Italia all’avanguardia con 40 società benefit e una legge che le regolamenta, le attività spaziano dalla cosmetica verde alla raccolta dei detriti spaziali, dall’abbigliamento all’energia
Sono 40, sono determinate nel loro percorso di sostenibilità e nel fare profitti. Si tratta del drappello italiano delle B Corp, le società Benefit, che si sono riunite per la prima volta a Milano per presentarsi al Paese e condividere il significato e i valori di questo nuovo paradigma imprenditoriale.
La rivoluzione B Corp conta oltre 2.000 aziende in 50 paesi e in 130 settori differenti; 150.000 persone impegnate, una media di 75 persone per azienda, un fatturato complessivo di 22 miliardi di euro, una media di 11 milioni per ogni B Corp. L’Italia è all’avanguardia con 40 aziende, la seconda community europea dopo l’Olanda. Il fattore B Corp sembra poi essere inarrestabile tanto che si stima che in Italia diventeranno 150 nel 2017.
Ma cosa sono queste società che hanno messo la sostenibilità nella loro ragione sociale?
Sono imprese che usano il potenziale del business per avere un impatto positivo sulla società e l’ambiente, aziende che continuano ad avere come scopo quello di fare profitti e nel contempo mettono nero su bianco la creazione di impatti positivi verso l’ambiente circostante, i propri dipendenti, i fornitori e tutti gli altri portatori di interessi coinvolti nella loro attività.
Si tratta di una radicale evoluzione dell’economia nata nel 2006 per affrontare le sfide e le disuguaglianze del XXI secolo ed è un fenomeno economico tra i più osservati che conta tra i suoi sostenitori anche il Nobel per l’economia Robert Shiller. A catalizzare questo movimento in Italia a partire dal 2012 è stata Nativa, tra le aziende fondatrici del movimento B Corp in Europa, prima B Corp in Italia e una delle prime al mondo. “Oggi le aziende rappresentano la più grande forza sul pianeta. – ha osservato Eric Ezechieli, Co-founder di Nativa – il nostro futuro sarà prospero se riusciremo ad indirizzare questo potenziale straordinario in una direzione virtuosa, che crei valore per tutta la società. È un percorso di evoluzione ovvio, che sta accelerando sempre di più. Per trovare la direzione è necessario misurare il vero valore che tutte le aziende creano per le persone e l’ambiente e che questo venga considerato tanto importante quanto il valore economico”.

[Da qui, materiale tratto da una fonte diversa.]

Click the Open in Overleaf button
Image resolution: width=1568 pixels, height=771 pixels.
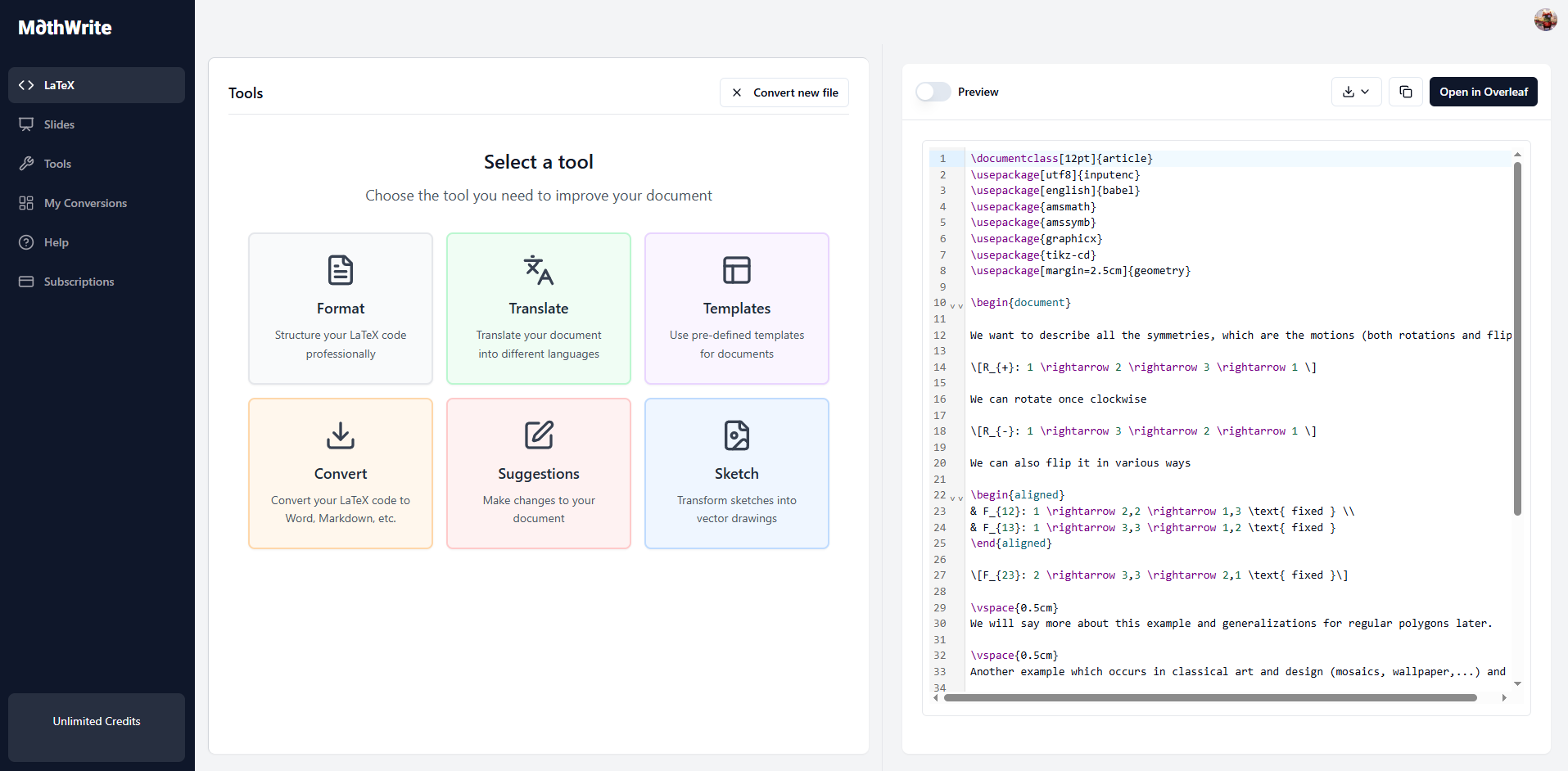point(1483,92)
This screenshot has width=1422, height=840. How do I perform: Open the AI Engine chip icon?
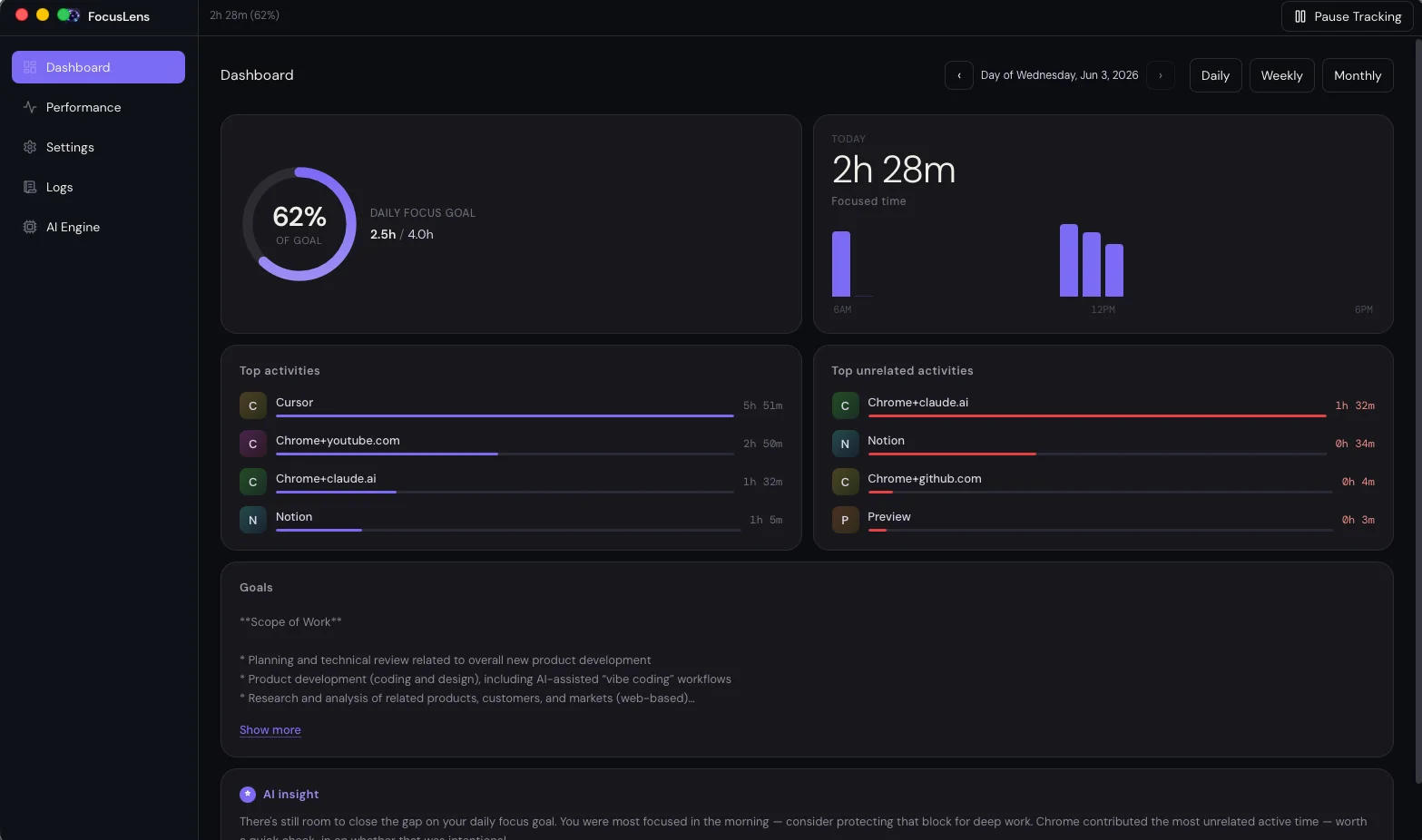pos(30,227)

Per misurare in modo rigoroso le performance di sostenibilità complessiva (economica, ambientale e sociale) delle B Corp è stata creato un indicatore ad hoc: il protocollo di misura degli impatti B Impact Assessment (BIA). Le Società Benefit nella loro gestione devono bilanciare gli interessi degli azionisti con gli interessi della collettività, devono avere un responsabile dell’impatto e pubblicare una relazione annuale per descrivere le azioni svolte, i piani futuri e la misura dell’impatto dell’azienda sulla società e sull’ambiente. In Italia le imprese con la lettera “B” spaziano in moltissime attività: dall’alimentare come i Fratelli Carli (olio) o i Fratelli Damiano (mandorle bio), alla cosmetica green come N&B (cosmesi naturale) o Go green store (prodotti bio), dalle tecnologie per i rifiuti D Orbit (rimozione detriti spaziali) all’energia NWG Energia (commercializzazione energia da fonte rinnovabile).

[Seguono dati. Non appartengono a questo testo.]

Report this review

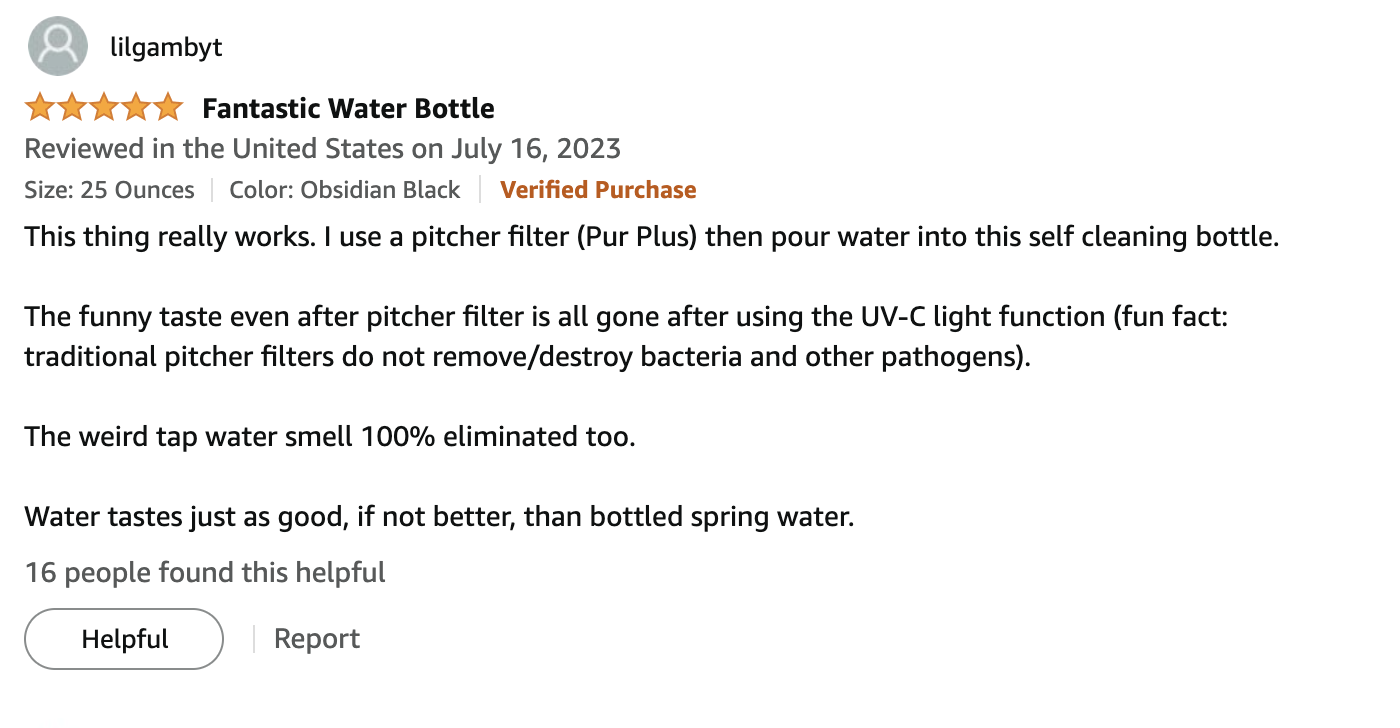(317, 639)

L’Italia oltre che per il numero di B Corp è anche all’avanguardia per la loro regolazione. A gennaio di quest’anno, infatti, è diventata il primo stato sovrano al mondo e primo paese fuori dagli USA ad avere introdotto nel proprio ordinamento la Società Benefit. Ma la sfida italiana delle B Corp non è ancora vinta, come osserva il senatore Mauro Del Barba, promotore della legge Società Benefit, “dobbiamo – dice – supportare questo cambiamento con un grande piano di riforme complessive del paese per fare dell’Italia il cuore di questa rivoluzione attorno a cui costruire una nuova Europa del benessere sociale“.